Could you please reproduce the entries exactly, leaving out any pictures?
** PROVIDED DATA follows **
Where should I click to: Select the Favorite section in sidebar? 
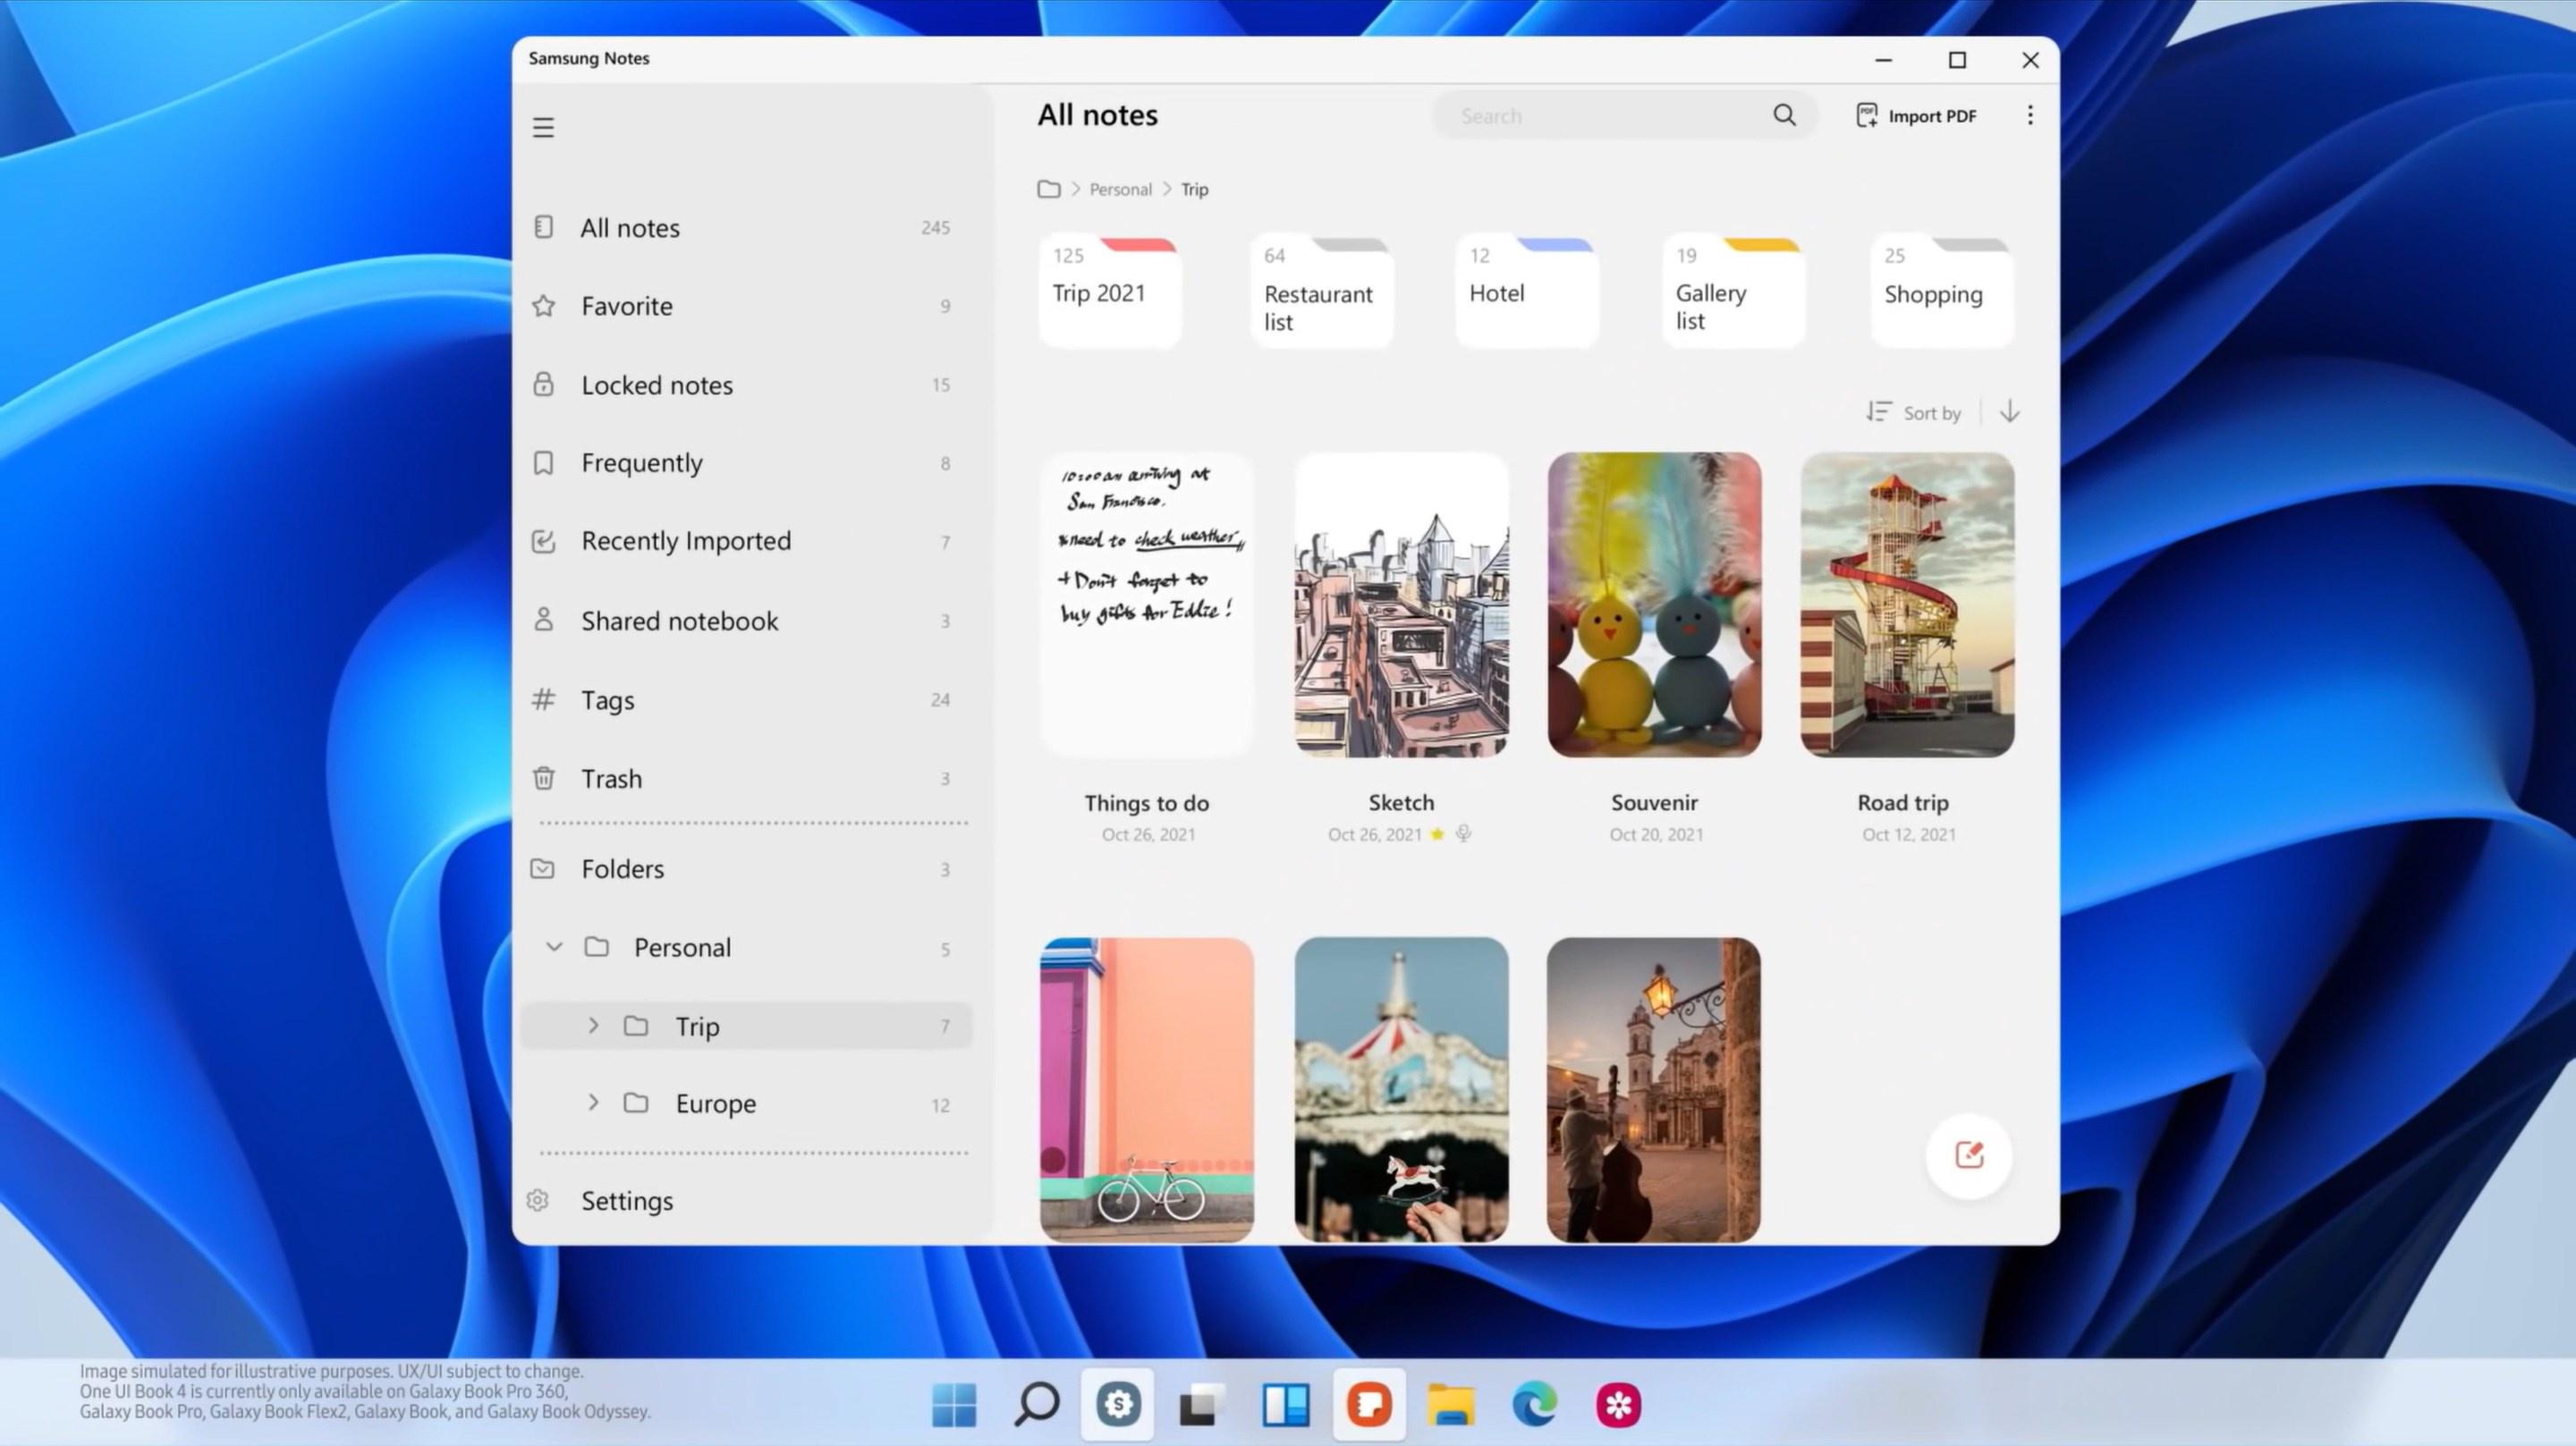click(626, 304)
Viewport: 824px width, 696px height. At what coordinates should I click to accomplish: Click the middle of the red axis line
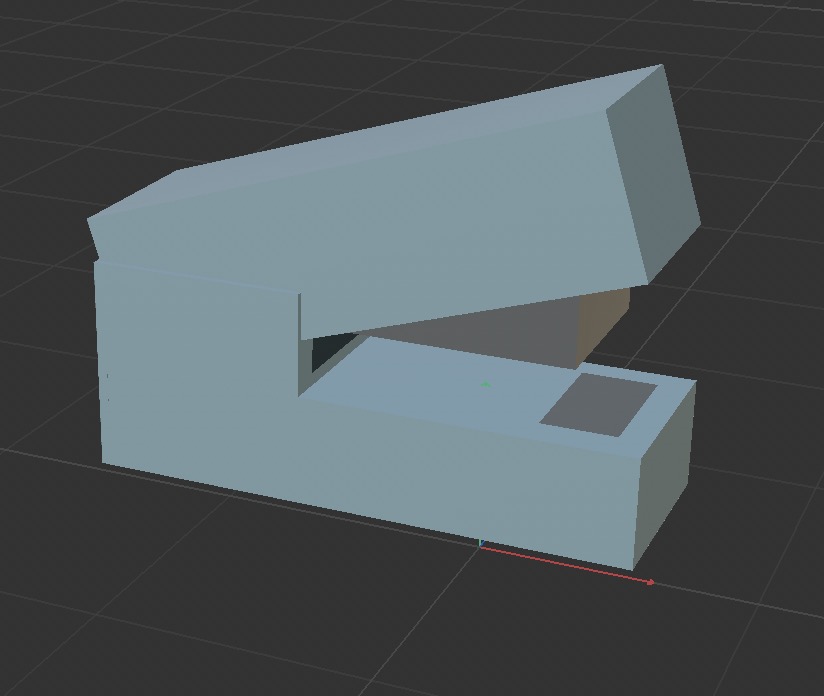point(565,564)
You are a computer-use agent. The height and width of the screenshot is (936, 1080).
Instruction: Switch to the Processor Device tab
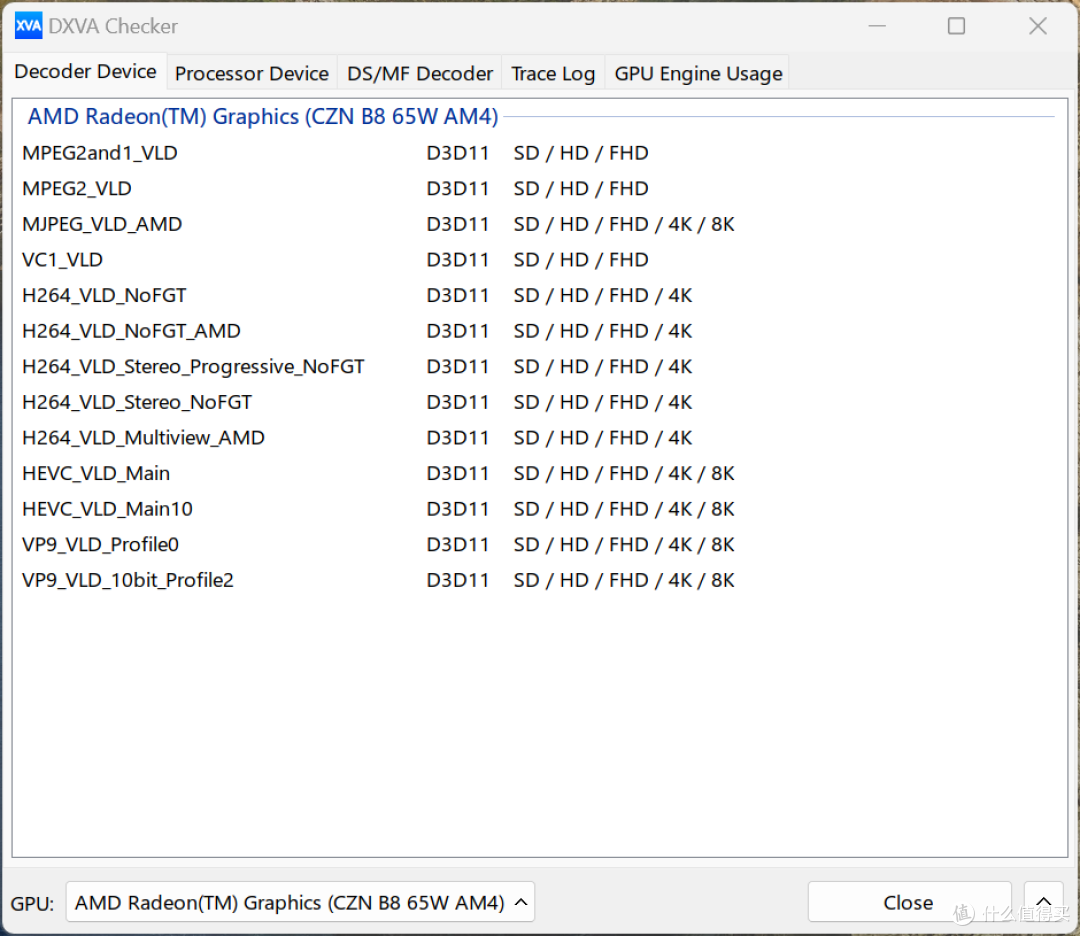pyautogui.click(x=251, y=74)
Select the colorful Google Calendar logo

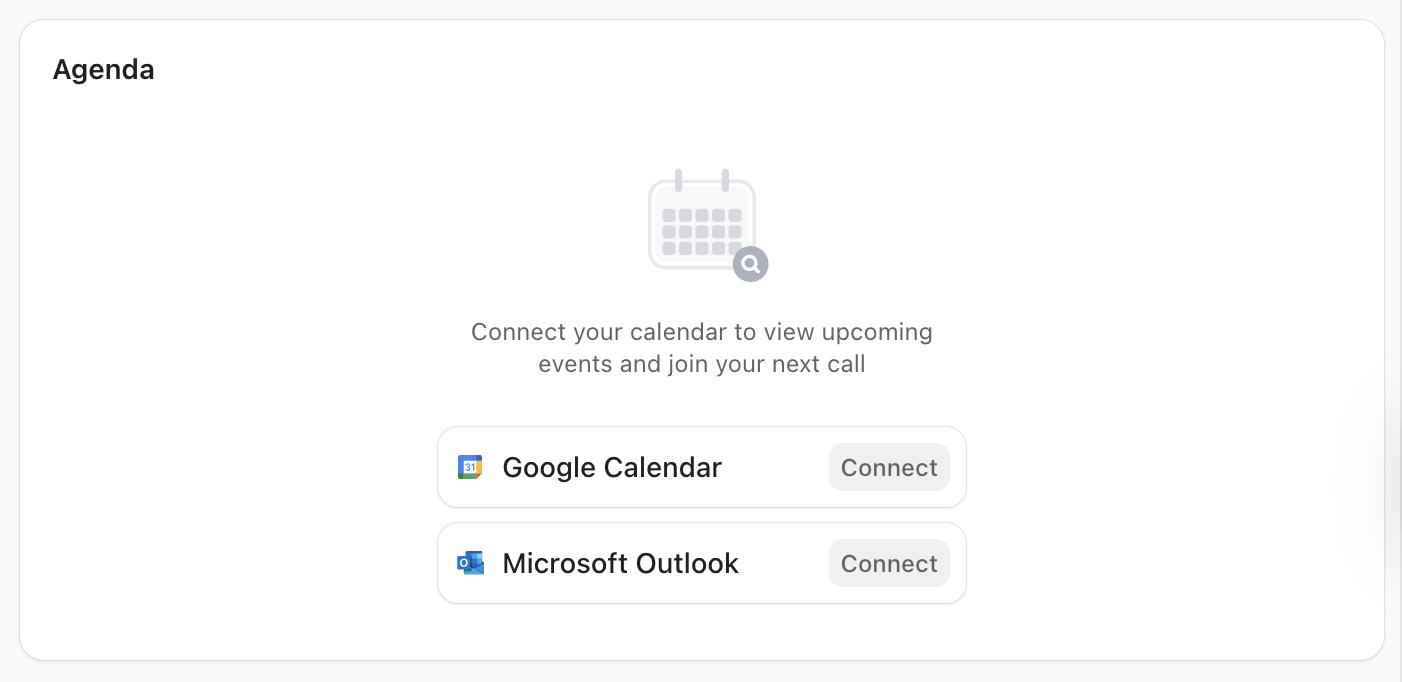click(x=470, y=466)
** End of PROVIDED DATA **
_RESPONSE BELOW_:
Where should I click to: Select the Favorite section in sidebar? 
click(626, 304)
Viewport: 824px width, 696px height. At what coordinates should I click to accomplish: Click the middle of the red axis line
point(565,564)
You are a computer-use agent. The height and width of the screenshot is (936, 1080).
Instruction: Switch to the Processor Device tab
pyautogui.click(x=251, y=74)
Select the colorful Google Calendar logo

click(x=470, y=466)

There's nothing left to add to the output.